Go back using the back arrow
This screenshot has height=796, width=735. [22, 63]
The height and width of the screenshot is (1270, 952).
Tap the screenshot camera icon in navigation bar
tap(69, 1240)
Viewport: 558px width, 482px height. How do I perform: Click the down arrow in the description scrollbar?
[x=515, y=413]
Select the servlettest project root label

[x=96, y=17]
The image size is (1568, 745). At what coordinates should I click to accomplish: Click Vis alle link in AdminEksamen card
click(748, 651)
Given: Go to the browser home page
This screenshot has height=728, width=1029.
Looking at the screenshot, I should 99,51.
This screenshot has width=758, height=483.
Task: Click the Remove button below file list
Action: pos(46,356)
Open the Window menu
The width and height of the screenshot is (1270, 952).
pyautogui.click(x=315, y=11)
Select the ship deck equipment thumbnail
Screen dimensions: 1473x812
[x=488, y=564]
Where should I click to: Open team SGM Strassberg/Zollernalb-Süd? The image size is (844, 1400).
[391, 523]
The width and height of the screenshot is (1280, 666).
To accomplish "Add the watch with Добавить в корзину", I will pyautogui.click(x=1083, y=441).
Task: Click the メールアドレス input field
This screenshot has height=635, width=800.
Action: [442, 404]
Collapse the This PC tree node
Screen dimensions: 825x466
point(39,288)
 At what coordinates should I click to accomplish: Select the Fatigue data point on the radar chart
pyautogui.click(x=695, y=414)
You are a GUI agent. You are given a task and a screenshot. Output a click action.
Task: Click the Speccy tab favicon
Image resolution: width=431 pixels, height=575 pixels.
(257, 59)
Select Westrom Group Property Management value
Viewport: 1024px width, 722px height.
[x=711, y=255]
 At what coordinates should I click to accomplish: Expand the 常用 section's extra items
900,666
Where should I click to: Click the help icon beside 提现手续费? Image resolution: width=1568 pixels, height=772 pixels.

◆ **Problem**: Give the entries once more, exactly as they appear.

◆ **Task output**:
Go back using the back arrow
This screenshot has height=796, width=735. [22, 63]
The height and width of the screenshot is (1270, 952).
Tap the screenshot camera icon in navigation bar
tap(69, 1240)
Viewport: 558px width, 482px height. How do I perform: Click the down arrow in the description scrollbar?
[x=515, y=413]
Select the servlettest project root label

[x=96, y=17]
The image size is (1568, 745). At what coordinates should I click to accomplish: Click Vis alle link in AdminEksamen card
click(748, 651)
Given: Go to the browser home page
This screenshot has height=728, width=1029.
Looking at the screenshot, I should 99,51.
This screenshot has width=758, height=483.
Task: Click the Remove button below file list
Action: pos(46,356)
Open the Window menu
The width and height of the screenshot is (1270, 952).
pyautogui.click(x=315, y=11)
Select the ship deck equipment thumbnail
Screen dimensions: 1473x812
[x=488, y=564]
Where should I click to: Open team SGM Strassberg/Zollernalb-Süd? The image size is (844, 1400).
[391, 523]
The width and height of the screenshot is (1280, 666).
To accomplish "Add the watch with Добавить в корзину", I will pyautogui.click(x=1083, y=441).
Task: Click the メールアドレス input field
This screenshot has height=635, width=800.
Action: [442, 404]
Collapse the This PC tree node
Screen dimensions: 825x466
point(39,288)
 At what coordinates should I click to accomplish: Select the Fatigue data point on the radar chart
pyautogui.click(x=695, y=414)
You are a GUI agent. You are given a task and a screenshot. Output a click action.
Task: Click the Speccy tab favicon
Image resolution: width=431 pixels, height=575 pixels.
(257, 59)
Select Westrom Group Property Management value
Viewport: 1024px width, 722px height.
[x=711, y=255]
 At what coordinates should I click to accomplish: Expand the 常用 section's extra items
900,666
Where should I click to: Click the help icon beside 提现手续费? Image resolution: width=1568 pixels, height=772 pixels.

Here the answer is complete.